• Document segment:
:::
It is important to note that deleveraging should be done carefully and with a clear plan. Individuals should consider their financial goals and the impact that deleveraging will have on their financial situation. Working with a financial advisor to develop a deleveraging plan tailored to individual needs and goals may be helpful.
In summary, deleveraging is an essential financial tool for 50-somethings looking to retire soon. By reducing debt, individuals can reduce financial risk, improve their credit score, and free up more income to invest in other areas. However, it is vital to develop a clear plan before deleveraging and consider its impact on overall financial goals.
5 Steps to Successful Deleveraging
Deleveraging can be challenging, but with the right strategies, it can be a successful and rewarding experience. Here are five effective steps for achieving successful deleveraging:
- Freedom mindset
You must adopt a freedom mindset. Some of us don’t even realize we’re in a debt mindset. Similar to thinking negatively all the time. This is a shift. Do everything you can to shift this mindset and decide that you’re going to go into a freedom mindset; you are an ace money manager; you can do this. We can do it together. - Access Your Debt
Your Freedom mindset allows you to access your debt.
There’s a difference between good debt and bad debt. A good debt is a mortgage at a low-interest rate. A good debt is any debt that will help create an asset that will generate wealth or appreciate in value over time.
Bad debt? Are those credit cards that are charging anywhere from 22 to 25%? You are paying a financial company 25% per year out of your hard-earned income to sustain a debt you took on, and now it’s time to get rid of it. So that’s considered bad debt.
Bad debt can also be a margin account if you own stocks and bonds. You may have doubled your investment portfolio by utilizing that margin or that borrowing power to buy more stocks and bonds. With the volatility of the markets, it is time to reduce that debt; it’s time to get off margin. - Pay down Debt.
Creating a Payoff Plan to pay down your debts.
:::
• Dataset section:

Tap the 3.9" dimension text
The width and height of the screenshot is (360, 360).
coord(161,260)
:::
• Problems and tasks:
• 1. Output the deleveraging passage between "There’s a difference" and "value over time.", inclusive, copying it word for word.
• 2. Write the next part of the article on deleveraging before retirement, picking up after its final sentence.

• Outputs for the tasks:
• 1.
There’s a difference between good debt and bad debt. A good debt is a mortgage at a low-interest rate. A good debt is any debt that will help create an asset that will generate wealth or appreciate in value over time.

• 2.
There are two different strategies. One is called the snowball strategy. And one is called the avalanche strategy.
Snowball Strategy is you start with your smallest debt, like a credit card that has the smallest amount of debt on it. And you take that one first. Pay that down first. Then you go to the next one, and you get rid of that one, and on and on. So, it’s like a snowball effect. And it gives you a feeling of accomplishment. That felt good. Let’s do it again.
The Avalanche Effect is different. You choose the credit card account that has the highest interest rate to pay first, and you pay that down. That’s called the avalanche. It’s like an avalanche because you take your expense load quickly by first eliminating the highest interest rate account. - Reward Milestone Moments.
The Freedom mindset allows the new you to come forth. When you have paid down debt, do something special for yourself, a facial, take an extra $50 for yourself, get your nails done, or do something that feels good and celebrate the new sense of accomplishment. - Move to an Investment Mindset.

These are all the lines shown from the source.